Anggota Komisi III DPR Fraksi PDIP, Nasyirul Falah Amru, mendorong kepolisian untuk segera menangkap 27 pria yang memperkosa seorang remaja di Sampang, Madura, Jawa Timur. Falah menegaskan bahwa pihaknya memberikan perhatian serius dan mengusulkan agar kasus ini dibahas dalam rapat dengar pendapat (RDP) bersama Komisi III DPR RI.

Desakan Penangkapan dan Hukuman Setimpal

"Saya berharap kepolisian cepat tanggap dan bergerak lebih cepat untuk menangkap para pelaku yang sudah merusak masa depan korban," kata Falah kepada wartawan pada Minggu (12/7/2026). Ia menambahkan, "Jika diperlukan, kita bawa masalah ini ke RDP Komisi III DPR RI."

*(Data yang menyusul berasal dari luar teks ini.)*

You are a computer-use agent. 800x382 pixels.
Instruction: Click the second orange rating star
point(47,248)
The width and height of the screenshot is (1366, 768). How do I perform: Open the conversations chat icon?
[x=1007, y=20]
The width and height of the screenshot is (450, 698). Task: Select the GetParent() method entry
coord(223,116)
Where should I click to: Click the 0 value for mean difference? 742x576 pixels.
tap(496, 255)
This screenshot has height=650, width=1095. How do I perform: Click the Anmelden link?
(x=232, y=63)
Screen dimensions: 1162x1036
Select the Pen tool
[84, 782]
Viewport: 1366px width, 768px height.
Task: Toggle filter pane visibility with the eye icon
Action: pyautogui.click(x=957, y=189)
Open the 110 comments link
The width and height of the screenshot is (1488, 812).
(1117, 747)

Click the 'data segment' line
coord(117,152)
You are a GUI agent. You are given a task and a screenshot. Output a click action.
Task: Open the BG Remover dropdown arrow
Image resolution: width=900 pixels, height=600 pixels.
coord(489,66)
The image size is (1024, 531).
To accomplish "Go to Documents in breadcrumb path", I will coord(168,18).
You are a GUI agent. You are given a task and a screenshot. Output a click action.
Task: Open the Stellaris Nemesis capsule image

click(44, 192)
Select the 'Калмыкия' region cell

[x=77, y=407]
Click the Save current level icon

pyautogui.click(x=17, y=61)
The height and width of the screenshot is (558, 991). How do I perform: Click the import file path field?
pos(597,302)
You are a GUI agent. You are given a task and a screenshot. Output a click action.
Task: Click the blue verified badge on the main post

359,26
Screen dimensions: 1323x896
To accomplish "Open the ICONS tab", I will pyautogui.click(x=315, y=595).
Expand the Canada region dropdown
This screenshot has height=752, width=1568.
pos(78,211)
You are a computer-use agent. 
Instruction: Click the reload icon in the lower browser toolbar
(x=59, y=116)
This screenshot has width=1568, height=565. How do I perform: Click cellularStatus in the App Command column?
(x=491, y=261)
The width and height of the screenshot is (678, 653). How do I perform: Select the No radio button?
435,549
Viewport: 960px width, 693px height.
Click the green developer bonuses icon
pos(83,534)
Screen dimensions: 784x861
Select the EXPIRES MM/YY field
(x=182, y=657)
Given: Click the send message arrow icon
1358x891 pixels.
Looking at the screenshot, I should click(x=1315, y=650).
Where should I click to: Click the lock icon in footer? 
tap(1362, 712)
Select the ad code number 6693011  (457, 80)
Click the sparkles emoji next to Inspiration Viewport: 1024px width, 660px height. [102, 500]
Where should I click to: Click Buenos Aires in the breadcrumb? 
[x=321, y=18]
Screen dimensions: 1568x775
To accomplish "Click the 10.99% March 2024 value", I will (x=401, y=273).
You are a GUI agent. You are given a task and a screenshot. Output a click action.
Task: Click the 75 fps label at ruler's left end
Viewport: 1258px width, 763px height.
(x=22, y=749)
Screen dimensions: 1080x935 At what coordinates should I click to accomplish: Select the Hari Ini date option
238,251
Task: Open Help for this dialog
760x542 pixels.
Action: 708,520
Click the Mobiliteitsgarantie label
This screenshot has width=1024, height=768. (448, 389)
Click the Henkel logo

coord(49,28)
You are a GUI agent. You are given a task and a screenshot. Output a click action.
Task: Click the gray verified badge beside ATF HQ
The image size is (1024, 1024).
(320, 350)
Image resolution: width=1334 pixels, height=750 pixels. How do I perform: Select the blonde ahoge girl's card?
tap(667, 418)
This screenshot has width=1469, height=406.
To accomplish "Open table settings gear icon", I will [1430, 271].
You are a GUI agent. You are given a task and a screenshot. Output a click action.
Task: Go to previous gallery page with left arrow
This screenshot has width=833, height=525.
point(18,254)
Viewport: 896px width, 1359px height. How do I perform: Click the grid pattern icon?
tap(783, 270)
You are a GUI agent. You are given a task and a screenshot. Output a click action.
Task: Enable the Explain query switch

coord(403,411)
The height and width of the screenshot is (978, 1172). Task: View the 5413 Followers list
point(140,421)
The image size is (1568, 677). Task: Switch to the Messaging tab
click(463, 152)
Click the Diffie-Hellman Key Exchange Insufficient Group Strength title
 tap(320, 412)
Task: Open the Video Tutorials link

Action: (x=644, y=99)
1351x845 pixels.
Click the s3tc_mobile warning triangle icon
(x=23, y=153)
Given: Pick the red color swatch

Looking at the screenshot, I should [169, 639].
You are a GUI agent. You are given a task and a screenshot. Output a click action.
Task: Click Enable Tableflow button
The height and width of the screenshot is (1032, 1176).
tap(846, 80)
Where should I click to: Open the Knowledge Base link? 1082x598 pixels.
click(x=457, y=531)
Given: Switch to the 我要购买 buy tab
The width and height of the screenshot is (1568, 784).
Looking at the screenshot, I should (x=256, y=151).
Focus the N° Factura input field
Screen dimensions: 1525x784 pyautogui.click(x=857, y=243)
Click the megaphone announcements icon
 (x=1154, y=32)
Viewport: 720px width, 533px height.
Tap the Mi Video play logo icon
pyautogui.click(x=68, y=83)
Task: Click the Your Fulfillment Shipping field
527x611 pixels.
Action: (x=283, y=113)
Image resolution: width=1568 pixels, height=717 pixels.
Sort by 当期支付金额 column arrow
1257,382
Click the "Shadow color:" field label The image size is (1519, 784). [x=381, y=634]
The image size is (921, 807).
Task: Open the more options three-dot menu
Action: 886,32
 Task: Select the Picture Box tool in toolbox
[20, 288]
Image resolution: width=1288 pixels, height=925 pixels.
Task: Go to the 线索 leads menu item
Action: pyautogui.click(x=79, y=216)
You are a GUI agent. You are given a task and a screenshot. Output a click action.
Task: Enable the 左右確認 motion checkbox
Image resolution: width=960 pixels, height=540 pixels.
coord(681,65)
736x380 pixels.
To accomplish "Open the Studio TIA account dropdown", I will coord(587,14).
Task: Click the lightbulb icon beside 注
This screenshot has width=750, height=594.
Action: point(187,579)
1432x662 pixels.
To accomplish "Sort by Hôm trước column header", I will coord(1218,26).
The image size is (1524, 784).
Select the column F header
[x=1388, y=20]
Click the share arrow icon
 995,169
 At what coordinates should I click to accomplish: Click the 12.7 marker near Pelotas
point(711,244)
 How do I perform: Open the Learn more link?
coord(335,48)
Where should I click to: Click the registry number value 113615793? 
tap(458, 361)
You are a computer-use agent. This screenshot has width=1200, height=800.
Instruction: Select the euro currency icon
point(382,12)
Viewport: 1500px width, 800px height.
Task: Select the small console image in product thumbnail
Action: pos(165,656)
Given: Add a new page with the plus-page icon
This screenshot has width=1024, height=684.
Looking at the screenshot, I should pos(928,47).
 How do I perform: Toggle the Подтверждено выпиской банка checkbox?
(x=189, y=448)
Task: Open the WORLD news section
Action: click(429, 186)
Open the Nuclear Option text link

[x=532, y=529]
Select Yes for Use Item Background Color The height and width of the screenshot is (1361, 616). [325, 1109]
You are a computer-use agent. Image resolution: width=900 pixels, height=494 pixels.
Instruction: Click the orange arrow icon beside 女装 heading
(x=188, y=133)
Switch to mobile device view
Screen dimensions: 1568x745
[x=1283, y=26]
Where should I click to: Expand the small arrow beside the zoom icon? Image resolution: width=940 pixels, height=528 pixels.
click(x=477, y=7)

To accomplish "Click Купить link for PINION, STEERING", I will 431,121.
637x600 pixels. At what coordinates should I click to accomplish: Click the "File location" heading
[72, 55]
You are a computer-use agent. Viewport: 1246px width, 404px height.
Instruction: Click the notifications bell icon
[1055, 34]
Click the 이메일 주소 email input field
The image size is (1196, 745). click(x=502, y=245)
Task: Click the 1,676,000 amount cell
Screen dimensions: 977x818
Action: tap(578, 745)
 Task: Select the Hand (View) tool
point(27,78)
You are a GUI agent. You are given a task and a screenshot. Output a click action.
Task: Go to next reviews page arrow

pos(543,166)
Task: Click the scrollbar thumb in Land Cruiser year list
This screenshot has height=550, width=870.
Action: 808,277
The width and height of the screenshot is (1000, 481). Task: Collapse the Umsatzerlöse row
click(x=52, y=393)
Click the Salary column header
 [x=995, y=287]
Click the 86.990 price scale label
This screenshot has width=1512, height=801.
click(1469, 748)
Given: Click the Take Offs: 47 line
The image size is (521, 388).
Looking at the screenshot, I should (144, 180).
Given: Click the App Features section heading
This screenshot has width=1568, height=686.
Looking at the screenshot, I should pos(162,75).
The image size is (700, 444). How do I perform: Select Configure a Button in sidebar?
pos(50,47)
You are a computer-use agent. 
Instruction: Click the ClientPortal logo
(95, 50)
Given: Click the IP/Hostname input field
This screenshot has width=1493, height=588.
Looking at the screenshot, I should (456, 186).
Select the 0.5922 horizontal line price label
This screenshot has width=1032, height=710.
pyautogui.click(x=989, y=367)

Falah meminta agar para pelaku dijatuhi hukuman setimpal untuk memberikan efek jera. Ia juga mendorong Polres Sampang bekerja sama dengan Polda Jawa Timur dalam upaya mempercepat penangkapan seluruh pelaku. "Dan tentunya perbuatan biadab ini harus diberi hukuman yang setimpal biar pelaku jera dan menjadi pembelajaran ke depannya," ujar Falah.

Banner lebar Pickt — aplikasi daftar belanja kolaboratif untuk Telegram

"Kalau perlu Polres Sampang berkoordinasi dengan Polda Jatim untuk memburu sisa pelaku. Dan saya yakin kepolisian bisa menangkap para penjahat kelamin ini sesegera mungkin," imbuhnya.

Kronologi Kasus 27 Pria Perkosa Remaja

Diketahui, 27 pria memperkosa seorang remaja perempuan berusia 15 tahun di Sampang. Aksi biadab ini terungkap setelah korban dan keluarganya melapor ke polisi. Kapolres Sampang AKBP Hartono menyebut peristiwa itu menimpa korban dalam kurun waktu empat bulan, tepatnya pada Februari hingga Mei 2026. Keluarga korban baru melaporkan kasus itu pada 29 Juni 2026 karena korban mengalami trauma berat.

"Dalam kurun waktu pada bulan Februari 2026 sampai bulan Mei 2026 sekira pukul 21.00 WIB," kata Hartono saat jumpa pers, Jumat (10/7/2026). Pemerkosaan dilakukan di tiga lokasi berbeda dengan waktu yang berbeda-beda.

Penetapan Tersangka dan Pengejaran

Setelah melakukan penyelidikan, polisi menetapkan 27 orang sebagai tersangka. Polres Sampang bergerak cepat dan berhasil mengamankan 12 orang, sementara 15 pelaku lainnya masih dalam pengejaran. Polisi memberikan ultimatum agar para pelaku yang buron segera menyerahkan diri.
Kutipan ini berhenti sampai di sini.